(Given instruction a):
Count the lines of the records that contain the word "screenshot", and reply with the number alone.

(Quoted text):
Often. I saw lots of tactics.

I am the primary DM of the group. I set things up so the players would have to make such decisions.

I've already stated that I understand the default difficulty game level of PF1 was not very challenging past lvl 7 or so. When a game isn't challenging, you don't really have to use tactics. But that doesn't mean tactical options don't exist in PF1.

I designed the encounters requiring tactical decisions to win in PF1. Thus tactical decision making was required when best to use and not use feats or what not.

That's why I know tons of PF1 tactics. I DMed it for years. I built encounters meticulously for years to force tactical decision making.

I moved from PF1 to PF2 not because PF2 offers superior tactical options, but because it maintained the tactical gameplay I enjoyed with 1/10th the work I had to put in to make the game challenging in PF1.

Making PF1 challenging enough to make players play tactically was like writing a 10 page term paper every major encounter. I burned out on that.

PF2 default level is challenging. Thus it naturally encourages tactical play to win rather than having to build everything up to challenge the numerical superiority players could obtain in PF1.

(Data extract):
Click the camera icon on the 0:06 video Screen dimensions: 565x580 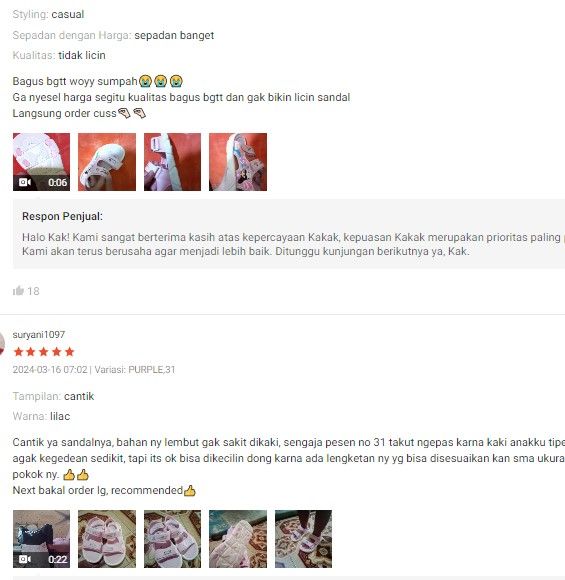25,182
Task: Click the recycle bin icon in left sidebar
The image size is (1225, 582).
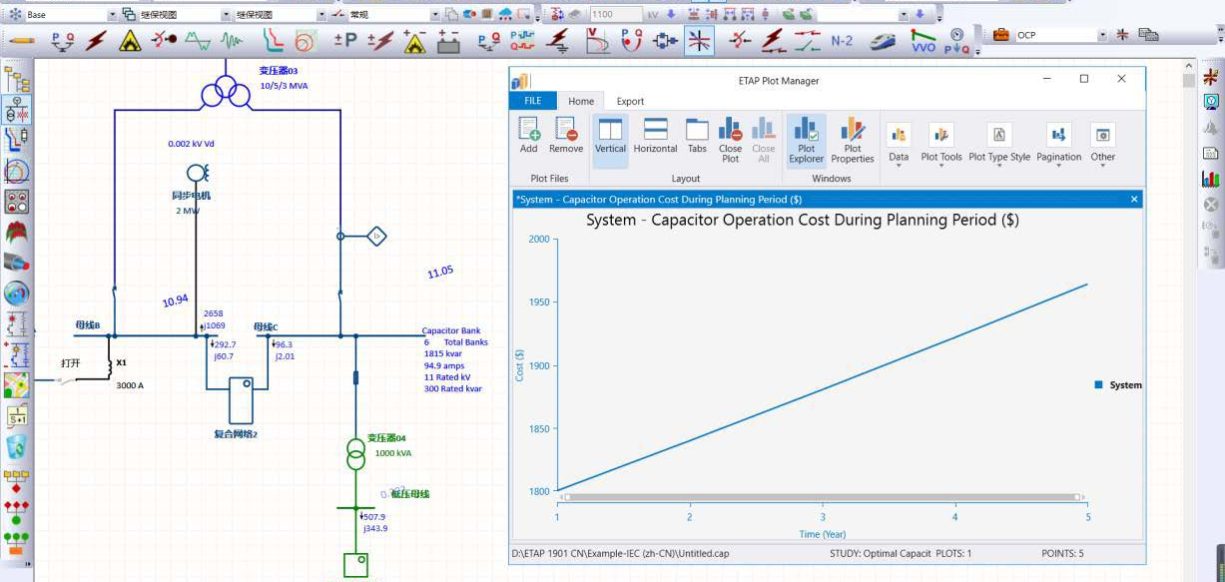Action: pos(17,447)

...

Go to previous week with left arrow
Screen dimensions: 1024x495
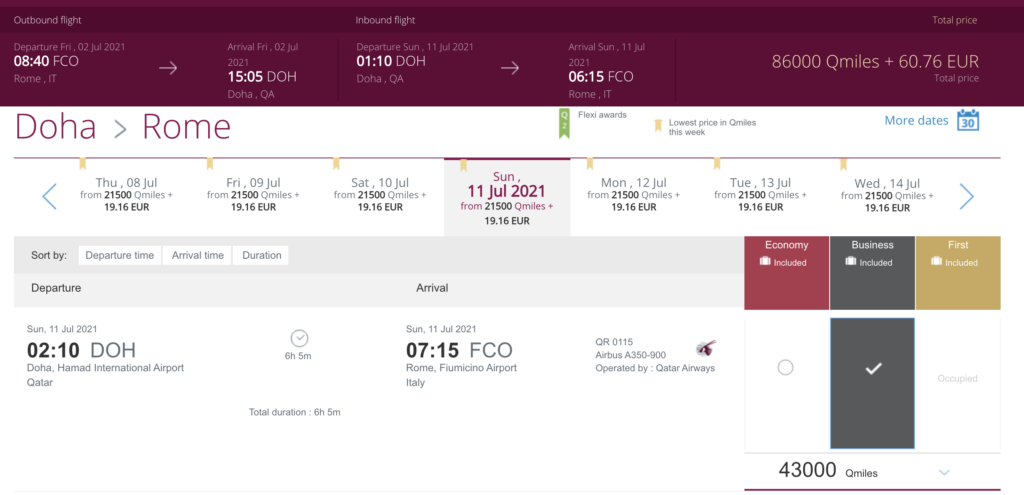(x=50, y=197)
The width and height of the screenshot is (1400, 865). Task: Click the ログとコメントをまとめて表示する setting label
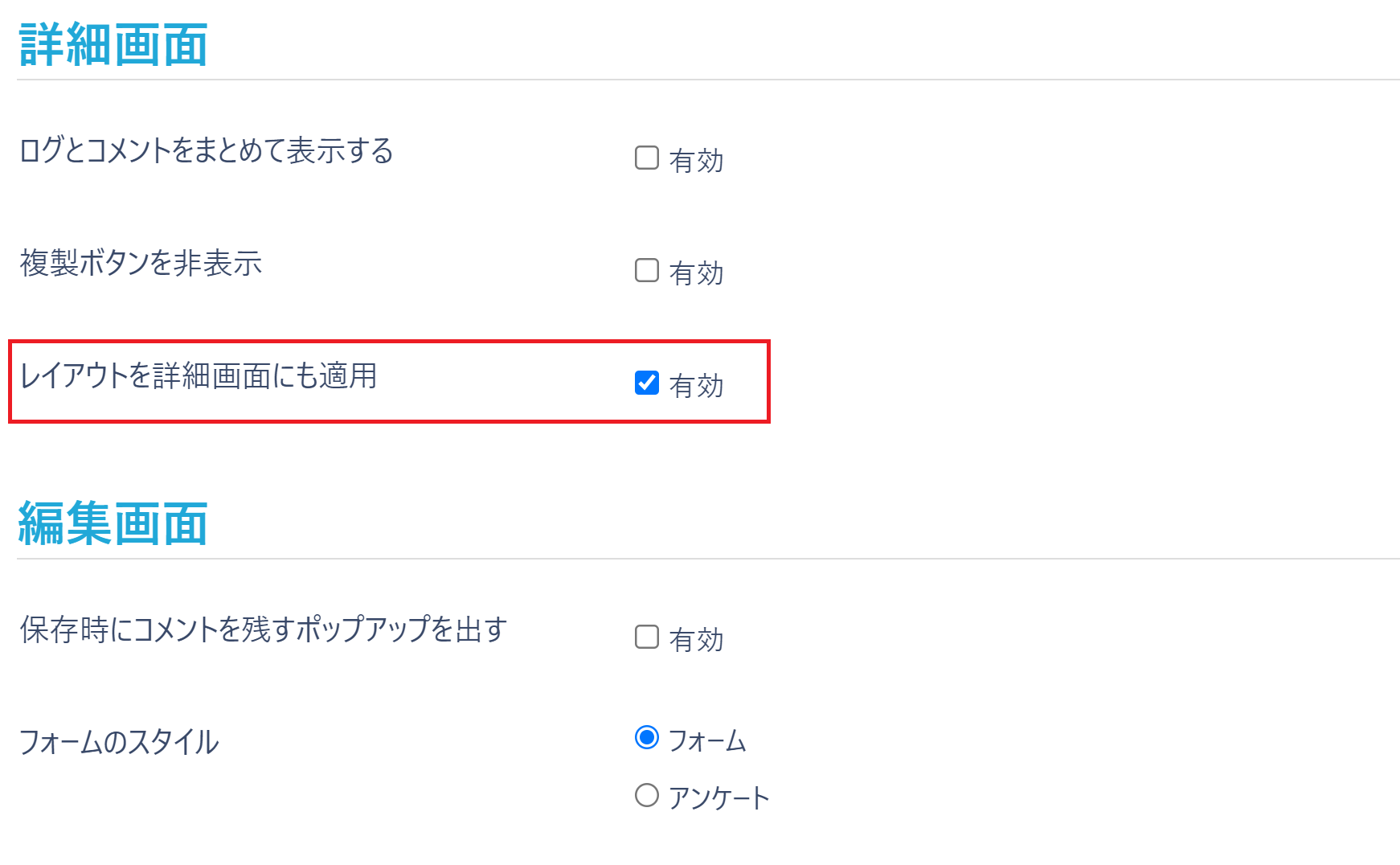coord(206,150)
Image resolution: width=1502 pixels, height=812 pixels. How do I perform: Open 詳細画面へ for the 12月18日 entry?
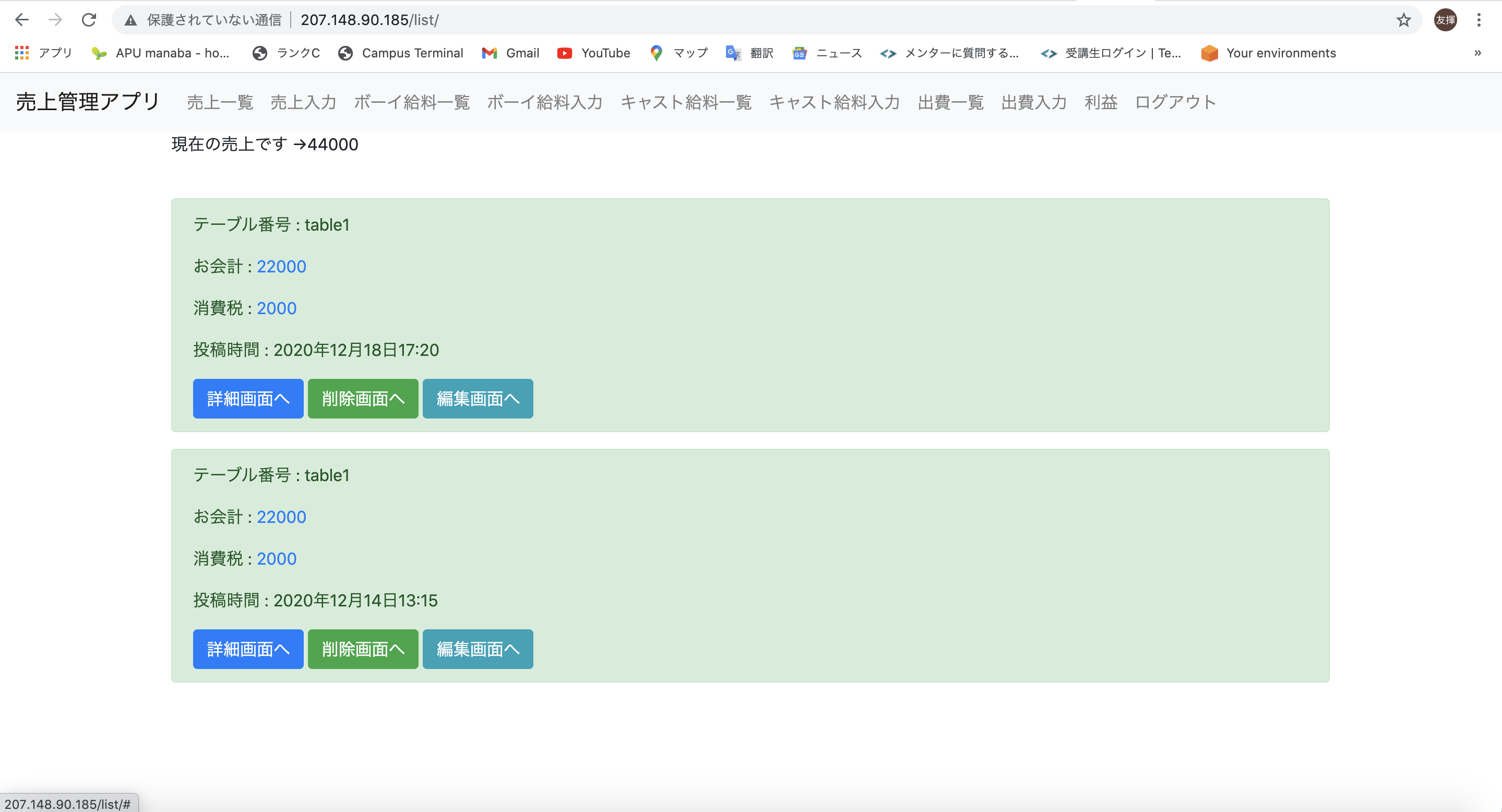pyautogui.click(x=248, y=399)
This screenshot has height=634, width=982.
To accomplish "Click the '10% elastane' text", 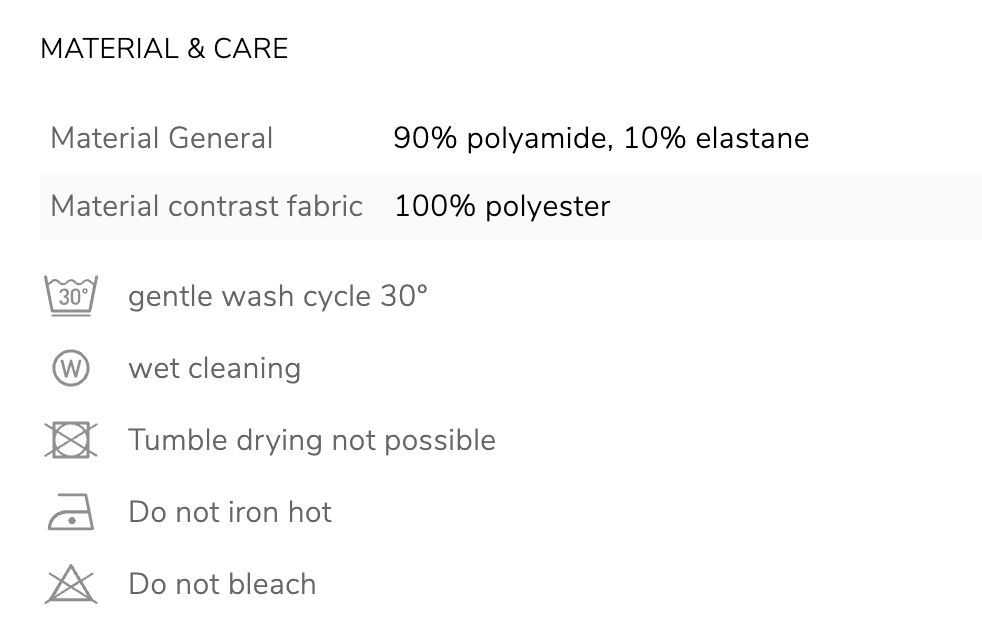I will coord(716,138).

(Given instruction b):
According to the post on PF1 and PF2 tactics, why did the writer move from PF1 to PF2?

(Reply a):
2

(Reply b):
The move was not because PF2 offers better tactical options. PF2 kept the tactical gameplay the writer enjoyed with a tenth of the work needed to make PF1 challenging. Making PF1 hard enough to force tactical play was like writing a 10-page term paper for every major encounter, and the writer burned out on that.